**Study text:**
----
Pfizer vaccine authorized by FDA for 12-15-year-olds, setting stage for new phase of campaign in Sonoma County
The U.S. Food and Drug Administration authorized use of the Pfizer-BioNTech coronavirus vaccine Monday for 12-15-year-olds, providing another tool in the public health campaign to make schools, families and communities safer. The authorization adds an estimated 23,300 kids to Sonoma County’s vaccine eligibility pool. Dylan Hansen is one of them, and he’ll be lining up soon.
“We will be online making an appointment as soon as it’s open,” said his mother, Jennifer Hansen. “My children all receive their vaccinations. And I think of parents who didn’t have those options. Measles, mumps, rubella, smallpox — at some point, brave parents had to step up and get these shots for their children.”
Children, of course, have long been more accustomed to immunization shots than adults. But they weren’t part of initial large-scale research into the safety and effectiveness of coronavirus vaccines, and the Centers for Disease Control and Prevention, the federal agency guiding much of the nation’s response to the COVID-19 pandemic, did not immediately make them eligible.
The centers authorized the Pfizer vaccine for 16- and 17-year-olds on April 15, and Sonoma County followed suit as soon as the practice was recommended by the CDC and the Western States Scientific Safety Review Workgroup. It will likely follow the same order for 12-15-year-olds, said Dr. Urmila Shende, the county’s vaccine chief.
The CDC’s Advisory Committee on Immunization Practices has planned an emergency meeting for Wednesday. If the advisory committee approves Pfizer for the younger age demographic, the CDC could greenlight the age expansion as soon as this week.
The public thirst for vaccinating teens and preteens isn’t anything like the frenzy surrounding initial availability of the Pfizer and Moderna vaccines. People 75 and older have borne a much higher risk from the coronavirus. They have accounted for more than 60% of the COVID deaths in Sonoma County while making up less than 10% of the total population.
All along, children have appeared to transmit the virus less frequently, and are much less likely be hospitalized or die from it. But they are not entirely safe from this pathogen. Estimates of pediatric fatalities from COVID-19 in the U.S. fall between 300 and 600, which would place the virus among top 10 causes of death for children since March, 2020. Most analysts believe that’s an undercount.
----
**Data extract:**
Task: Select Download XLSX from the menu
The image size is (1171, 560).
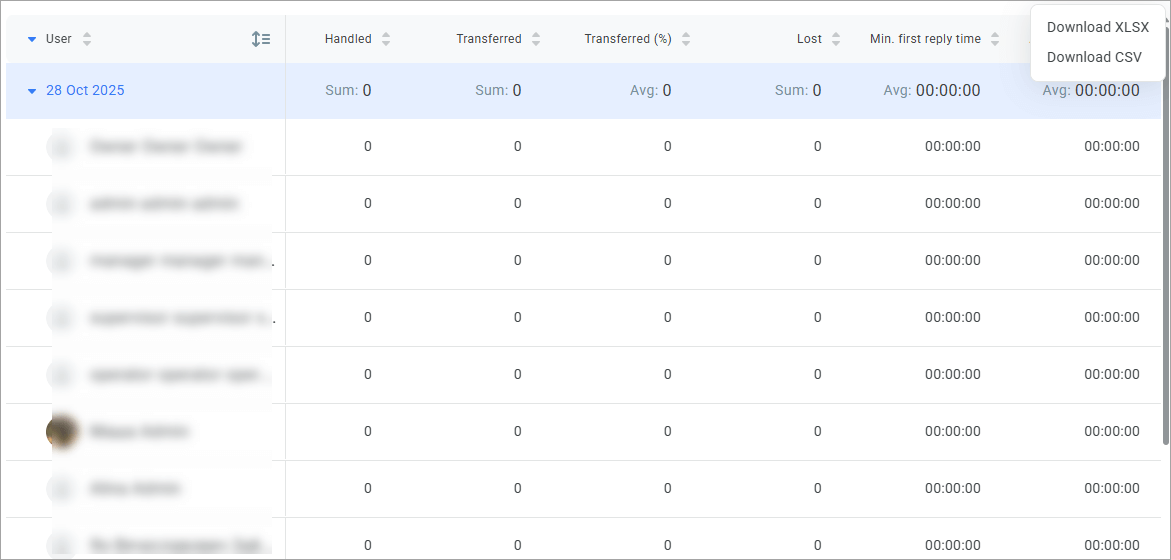Action: tap(1097, 27)
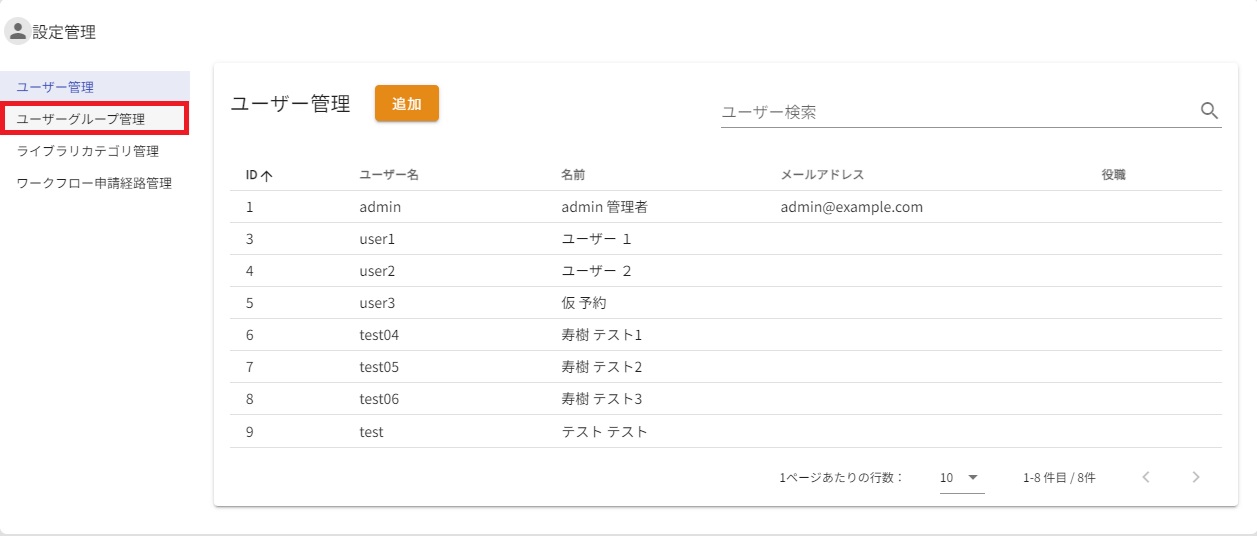Screen dimensions: 1257x536
Task: Select ライブラリカテゴリ管理 menu item
Action: (88, 151)
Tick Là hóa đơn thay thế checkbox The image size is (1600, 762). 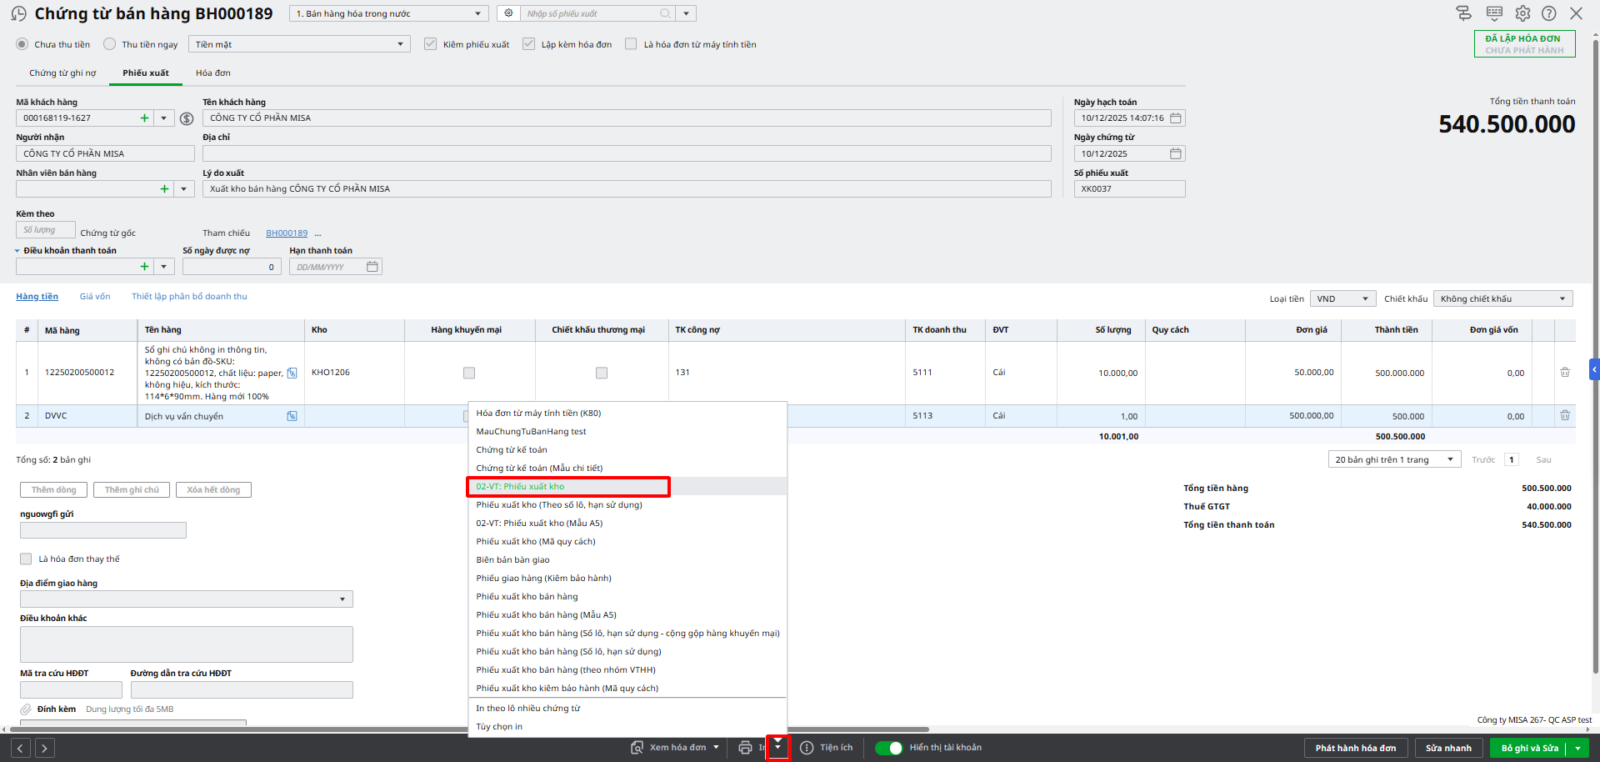pos(26,559)
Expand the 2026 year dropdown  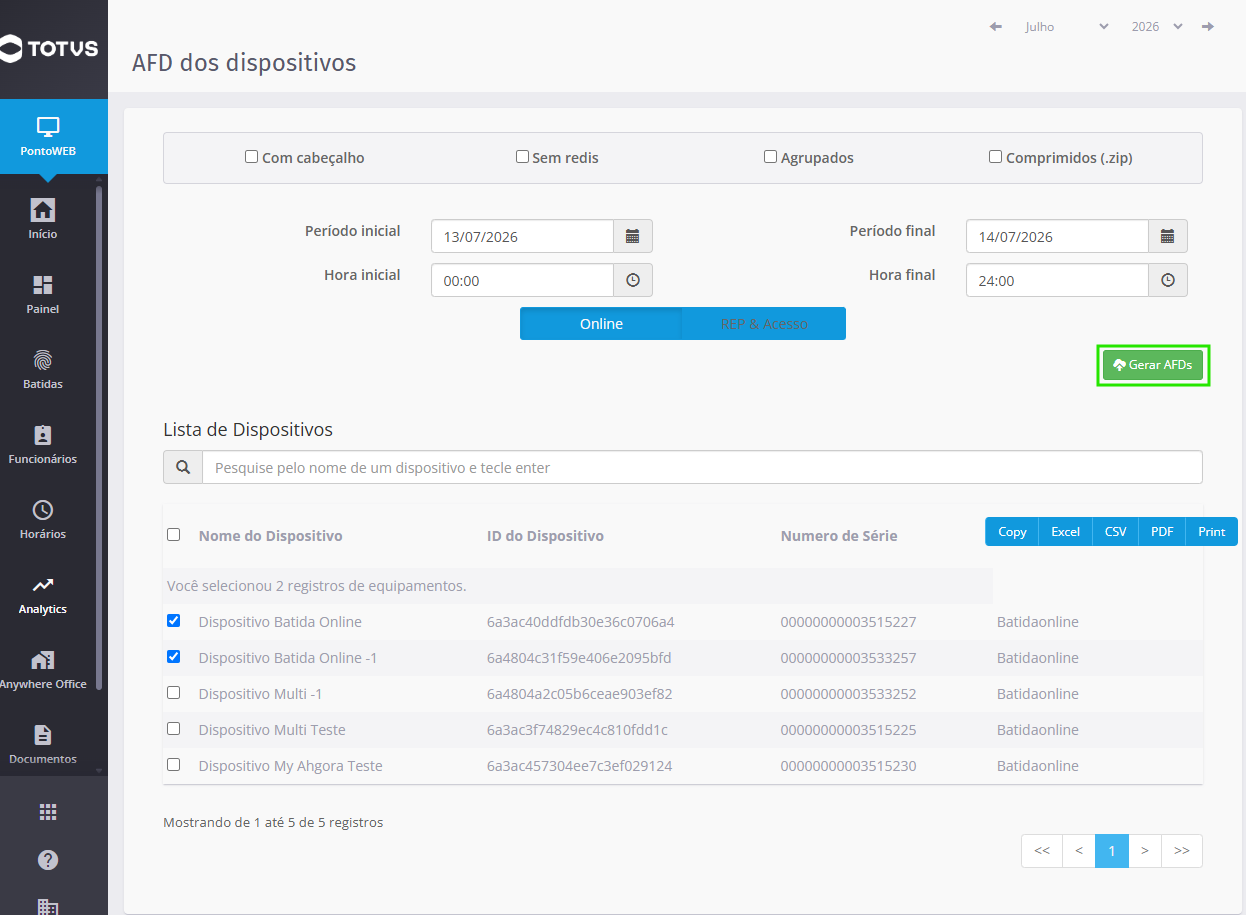(1157, 27)

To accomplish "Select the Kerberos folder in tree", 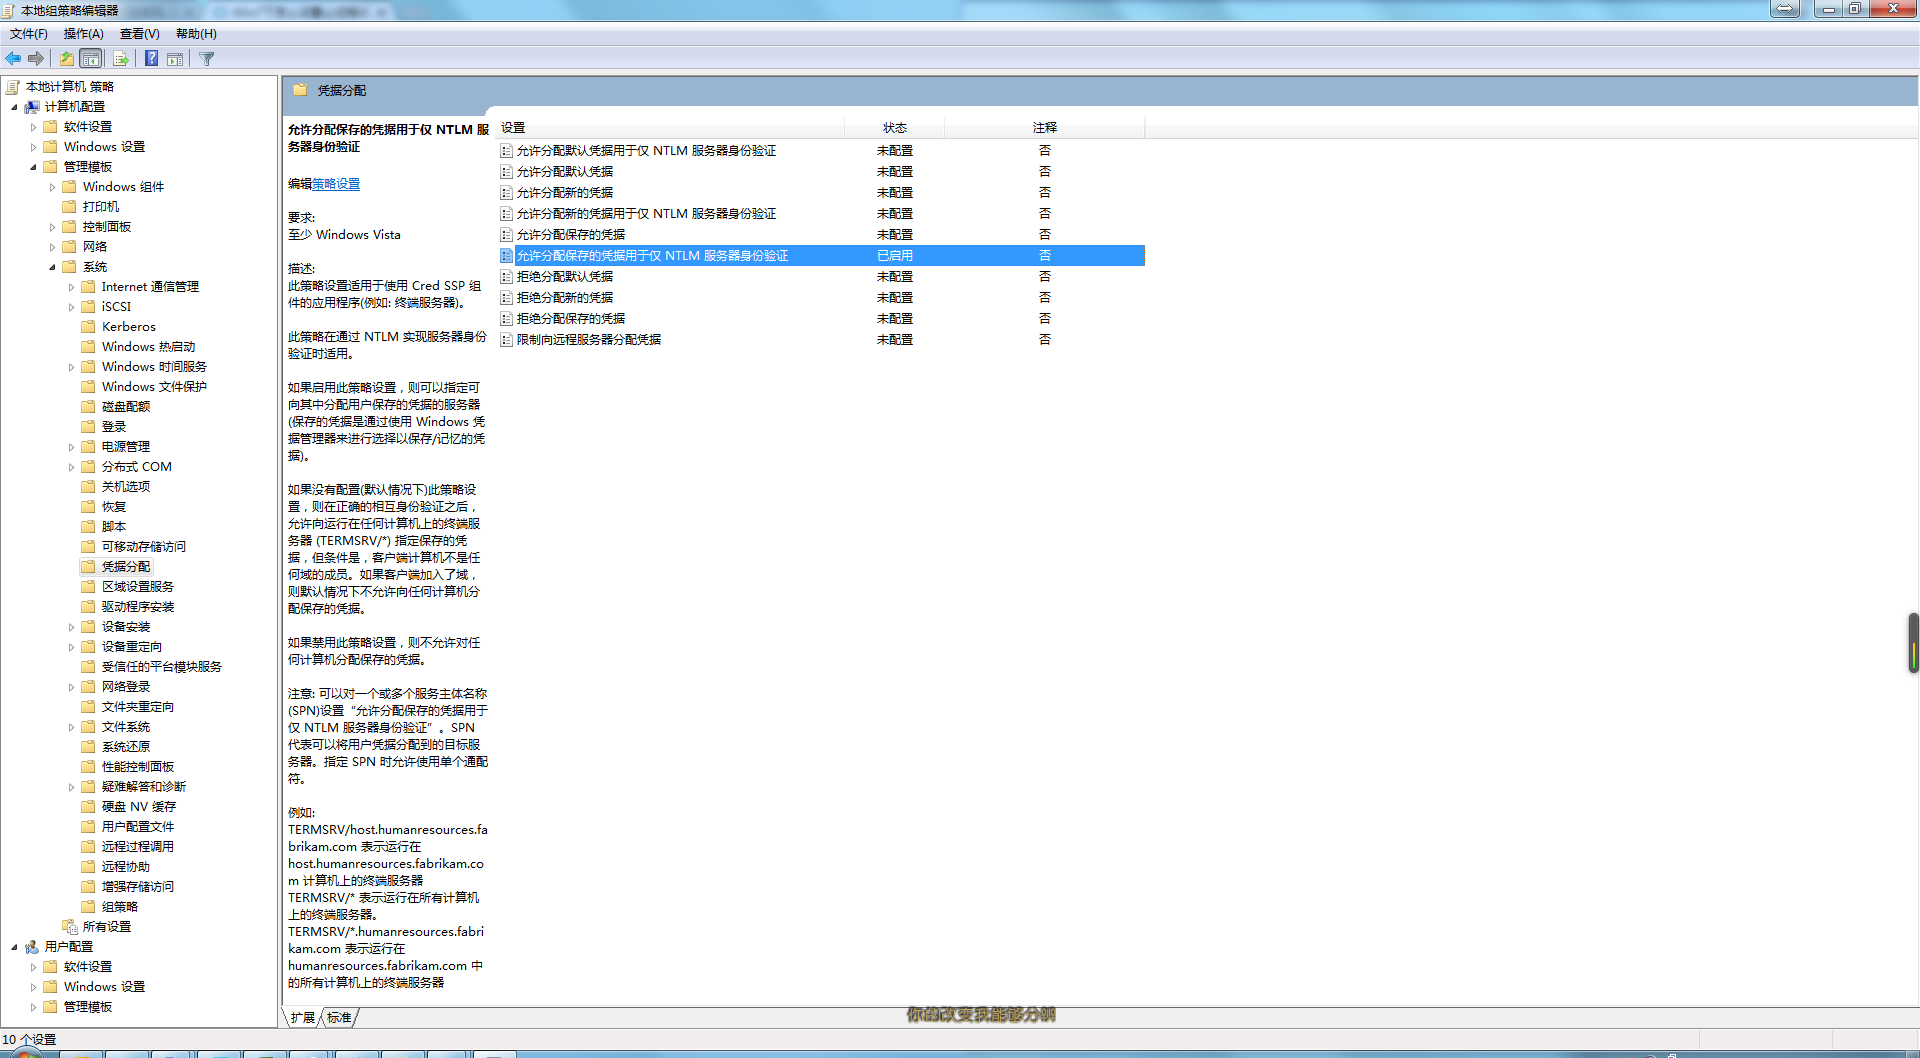I will pos(128,327).
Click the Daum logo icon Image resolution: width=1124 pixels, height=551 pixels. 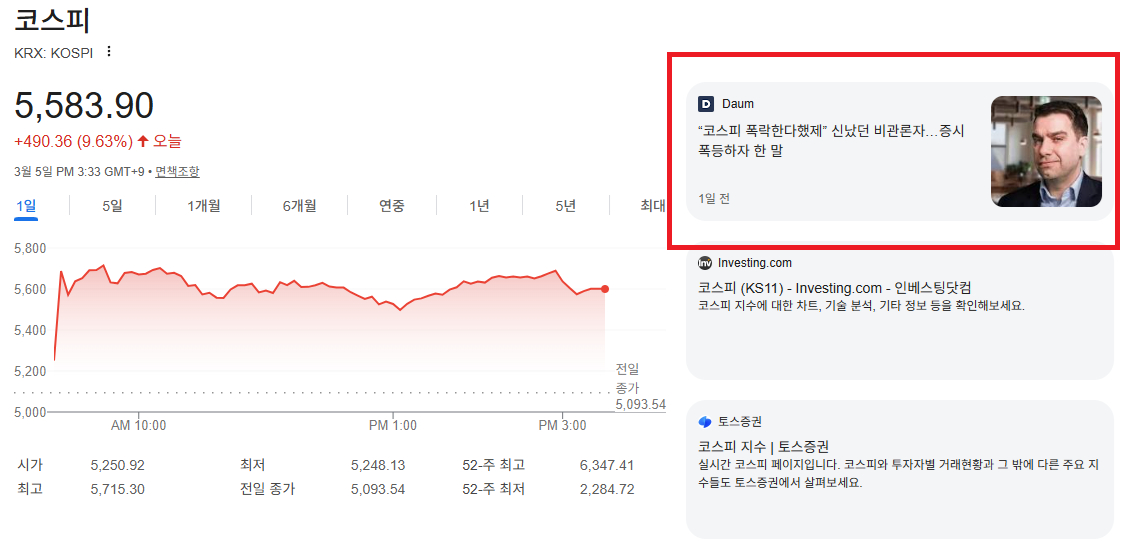(706, 104)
----
**What the task requires:** Resume the news article about the FDA authorizing the Pfizer vaccine for 12-15-year-olds in Sonoma County, starting right after its final sentence.

**Task output:**
Now, with older Americans getting vaccinated, schools reopening and coronavirus variants changing the science, youth account for a greater share of new cases. A year ago, children made up around 3% of the nation’s coronavirus cases. On May 3, the American Academy of Pediatrics said that share had grown to 22.4%.
In California, a year ago, children and adolescents younger than 18 represented 5% of the state’s reported COVID-19 cases, The Mercury News reported Monday. Now they account for about 18.7% of the cases.
“It’s not the fact that they haven’t had as many side effects from the virus,” Shende said. “Yes, in terms of sheer morbidity, that’s true. It’s more the fact that we’re now at a different stage of trying to contain COVID. We can’t get go complete herd immunity until we’re able to protect younger members of the population.”
The possibility of an adolescent carrying the virus without symptoms and passing it along to older contacts has always been the larger concern. It has been the major sticking point in reopening school campuses for instruction, with many teachers worried they would risk exposure — or that their students’ families would.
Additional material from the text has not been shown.